In what is a testament to the unusual nature of the funding-for-equity deal between the US government and Intel that was signed and dusted just last week, the financial airwaves are still choked with prized takes from the who's who of the financial world, with Morgan Stanley's Joseph Moore now adding to this cacophony with his relatively somber take.
As we noted in a dedicated post on Friday, the US government is now poised to convert $8.9 billion in grants earmarked for Intel - consisting of $5.7 billion in CHIPS Act grants that are yet to be transferred to Intel, plus the $3.2 billion Secure Enclave award from Pentagon - into an equity stake.
Under the proposed arrangement, the US government will acquire 433.3 million newly issued Intel shares at a price of $20.47 per share, which is equivalent to a 9.9 percent stake in the company. Critically, the US government's stake will be of a passive nature, devoid of any representation within the board of directors.
Also, perhaps in a bid to make it slightly more convoluted for Intel to spin off a majority stake in its foundry division, the US government has negotiated a 5-year warrant that would be priced at $20 per share, giving the government the right to purchase an additional 5 percent of Intel common shares should the company sell over 49 percent of its foundry business.
Of course, the Trump administration believes this deal would serve as a panacea of sorts for Intel, allowing the chipmaker to get "its act together," as per the comments delivered by the White House economic adviser, Kevin Hassett, just moments ago on CNBC.
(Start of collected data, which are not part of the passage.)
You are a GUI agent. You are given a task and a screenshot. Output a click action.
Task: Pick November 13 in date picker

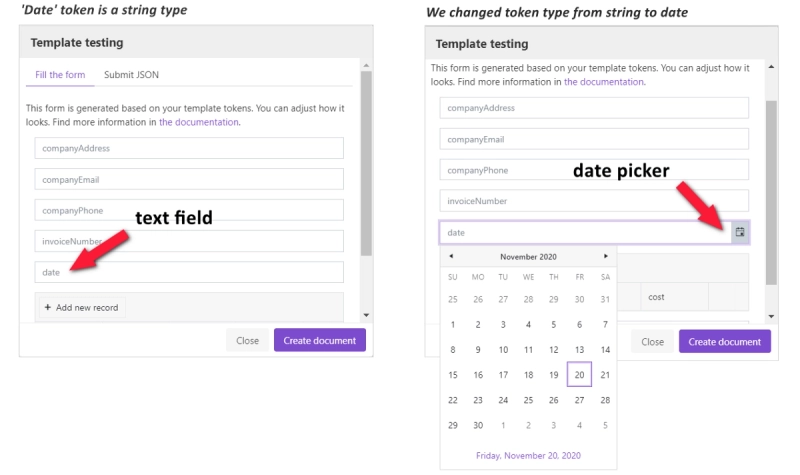(x=579, y=349)
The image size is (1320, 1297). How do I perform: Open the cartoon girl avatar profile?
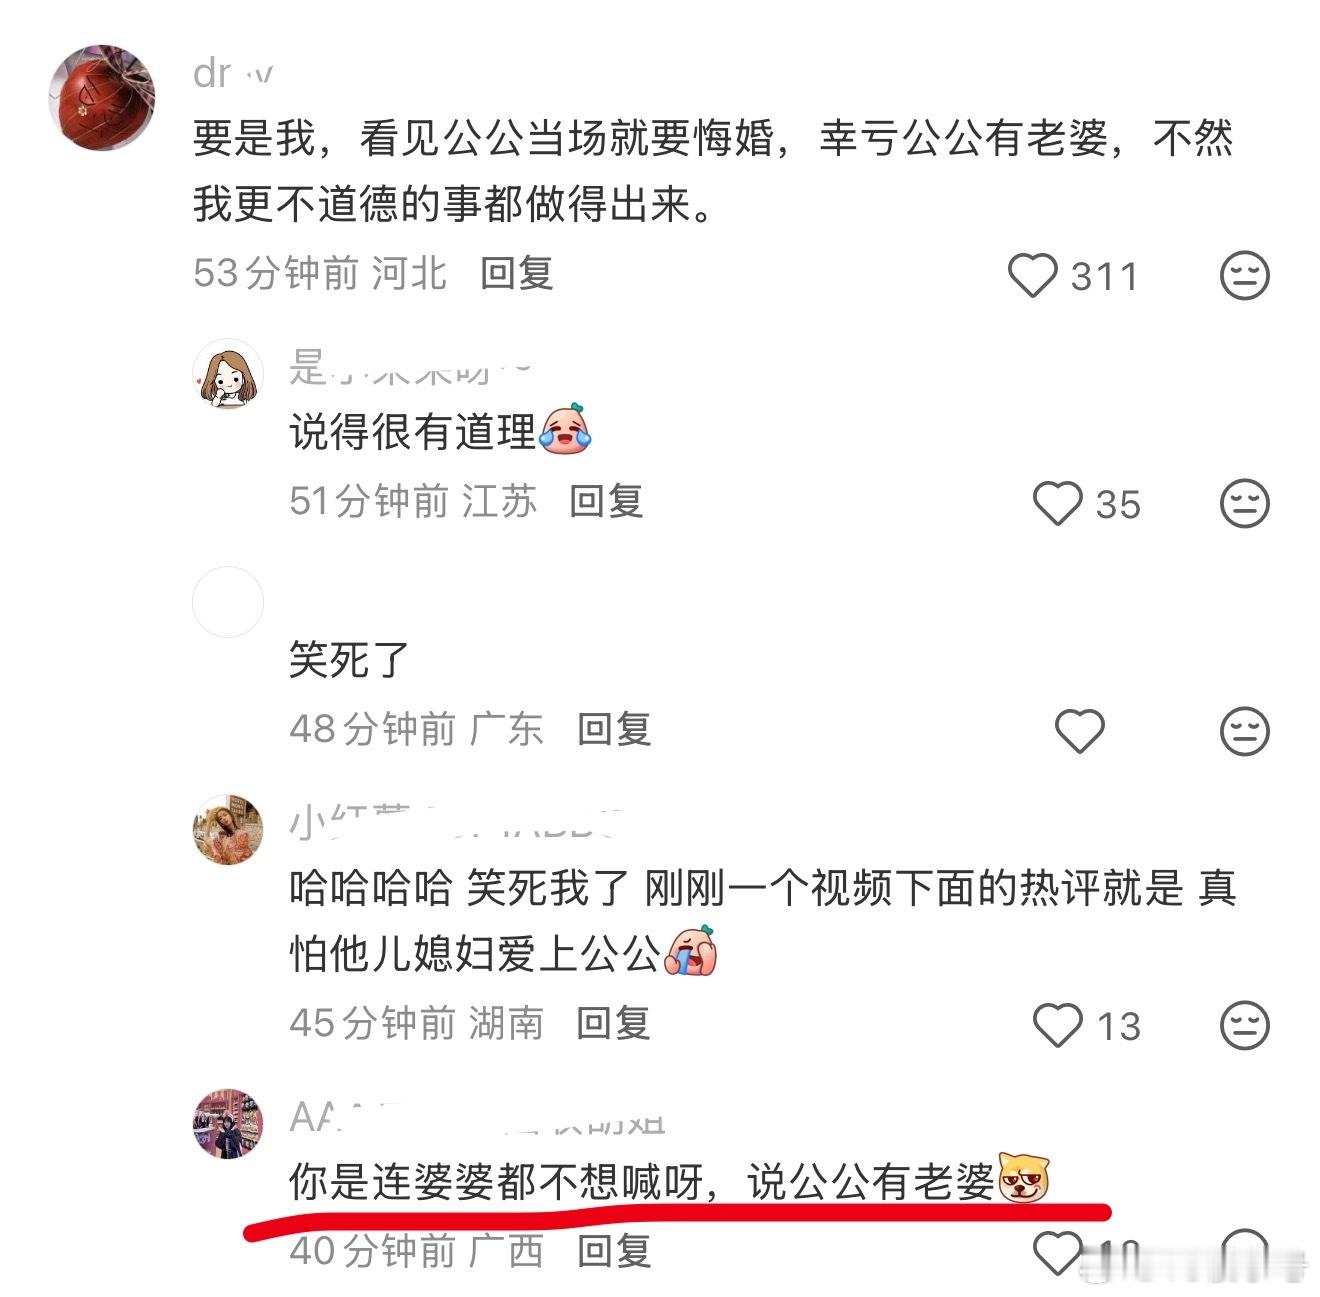pyautogui.click(x=228, y=374)
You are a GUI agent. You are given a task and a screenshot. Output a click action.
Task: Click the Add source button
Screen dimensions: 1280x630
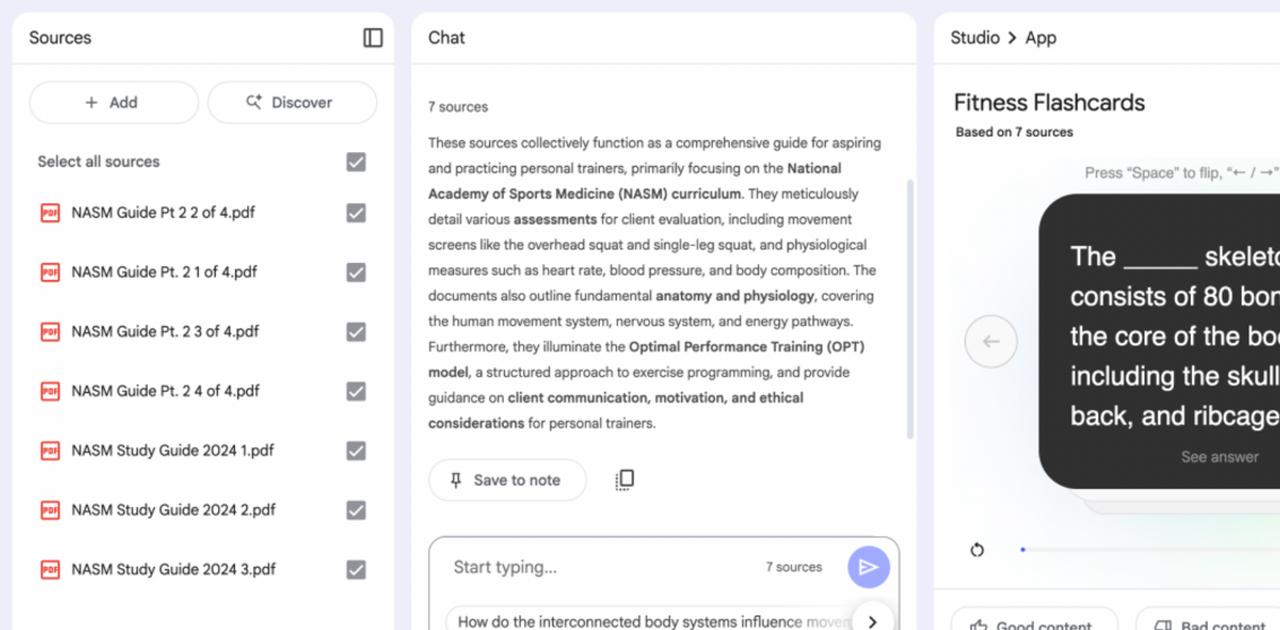click(x=114, y=103)
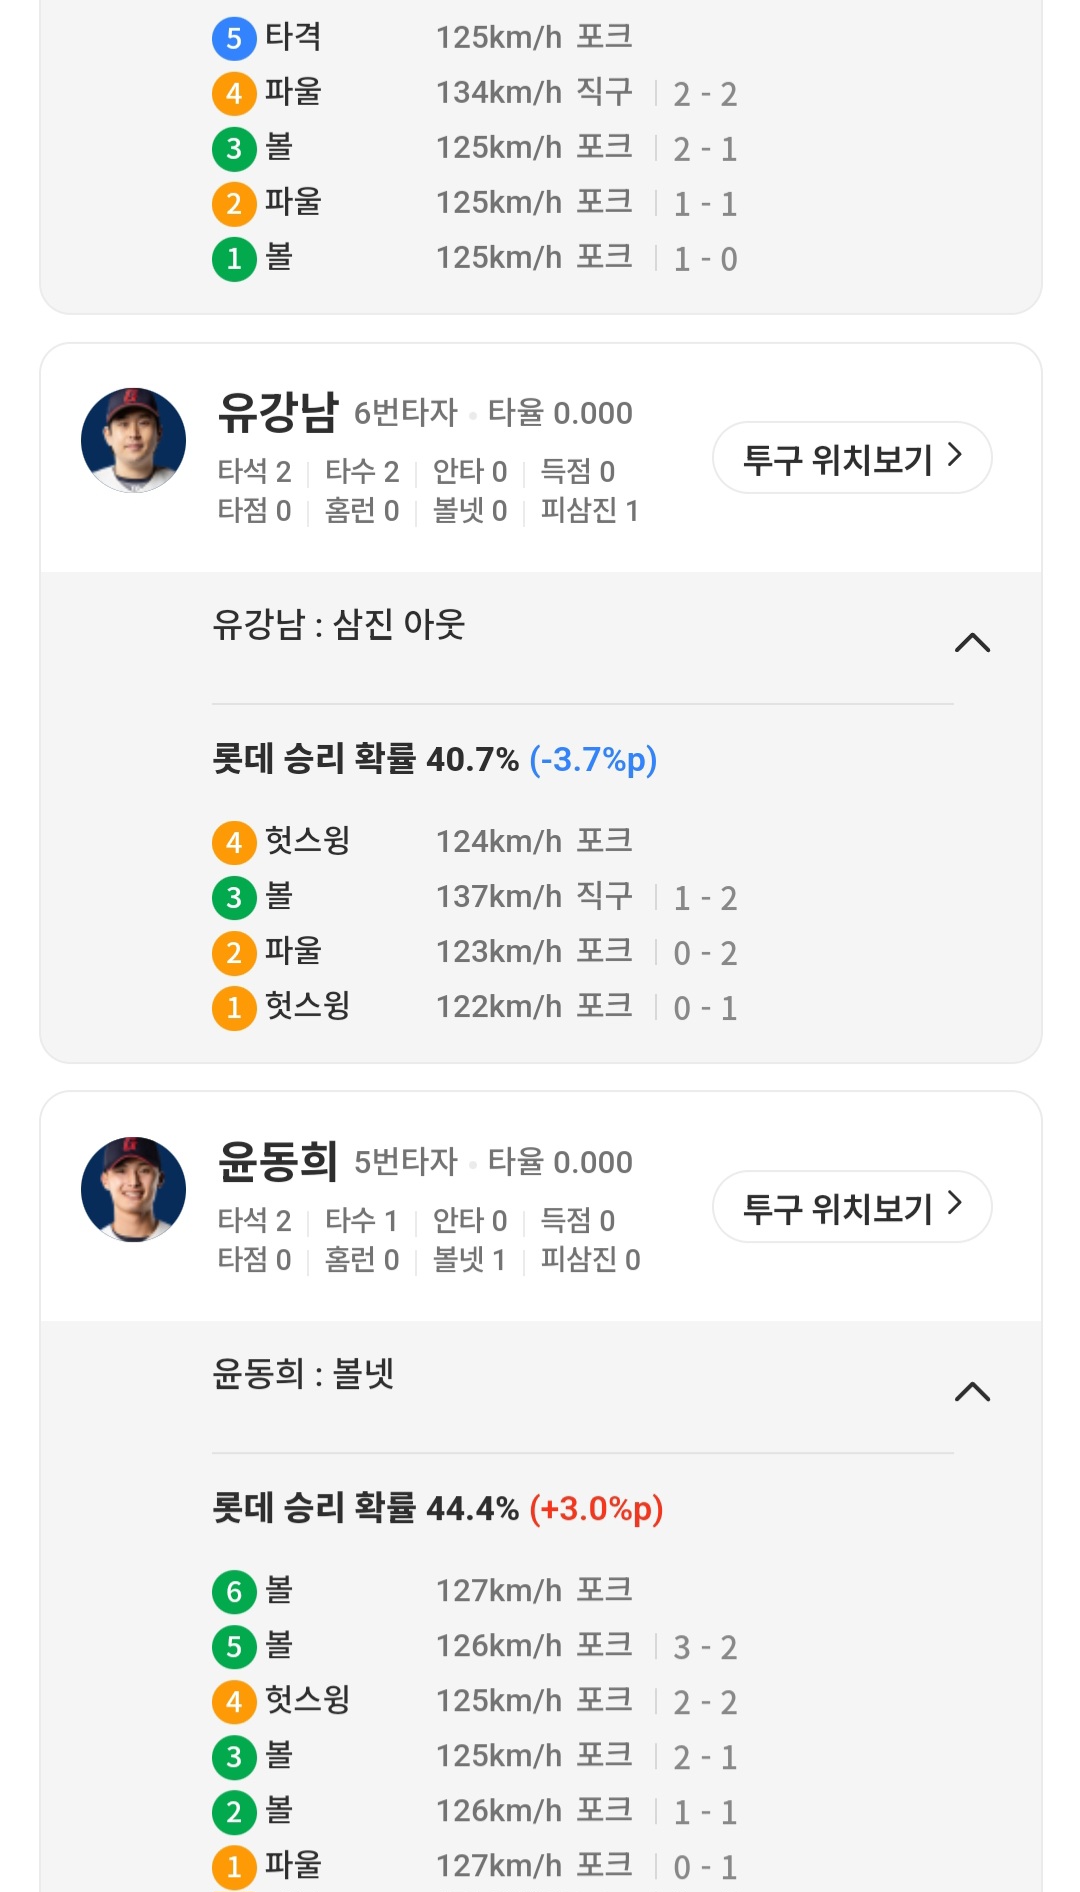Tap 유강남 player name heading
Viewport: 1080px width, 1892px height.
coord(278,412)
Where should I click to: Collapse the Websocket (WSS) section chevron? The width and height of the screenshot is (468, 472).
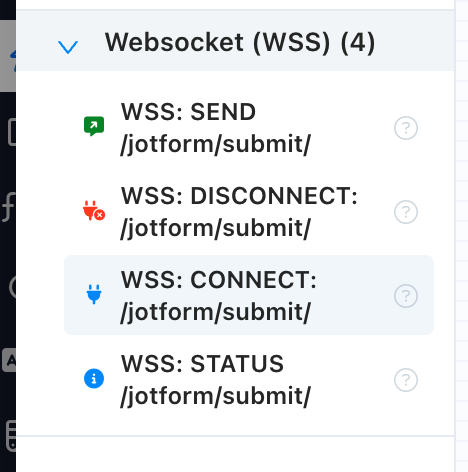click(x=68, y=47)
The reality, however, is likely to be a bit more nuanced. For instance, Morgan Stanley's Joseph Moore believes that Intel's turnaround would be a lengthy affair, with no simple remedies available. The analyst declared in a just-published note:
"The Intel recovery has to start with an improved microprocessor roadmap, and there is no quick fix."
Morgan Stanley remains unconvinced of Intel's overarching foundry strategy, criticizing its "multiple iterations" that now span "multiple decades."
Critically, Moore believes that Intel should prioritize the stabilization of its microprocessor market share, as a failure to do so would make it a lot more difficult to achieve the requisite scale that would then justify aggressive investments in advanced nodes such as the next-gen 14A process.
In what Moore believes is an indictment of Intel's new-gen technology, its older-gen products that are based on the 10nm and 7nm nodes are now sold out, as per Intel's own disclosures, which suggests that customers view those products as better value compared with the newer Intel 4 products.
On the US government's equity stake in Intel, Moore argues that “if that money has strings attached that force Intel’s hand strategically, it's not the best path," especially as the future of Intel's foundry should be based solely on financial and strategic calculus, not patriotic moves.
To highlight the dire situation at Intel's foundry division, the Morgan Stanley analyst notes that the unit is losing over $10 billion annually, burdened with more than $20 billion in net debt and further project commitments, making breakeven uncertain.
"Intel continues to explore restructuring paths, from maintaining the IDM 2.0 model that supports both processors and foundry, to reverting to IDM 1.0, or shifting toward a “fab lite” approach. Each path carries trade-offs: IDM 2.0 has the greatest potential, but also the most risk if Intel cannot deliver performance leadership in servers."
While appreciating the "refreshing conservatism to forecasting" that has become a permanent fixture at Intel during the continuing tenure of Lip-Bu Tan as the CEO, Moore believes Intel can easily generate solid returns by regaining share in microprocessors and aligning costs to around $60 billion of revenue, for such a scenario does not rely on new fabs or complex government interventions.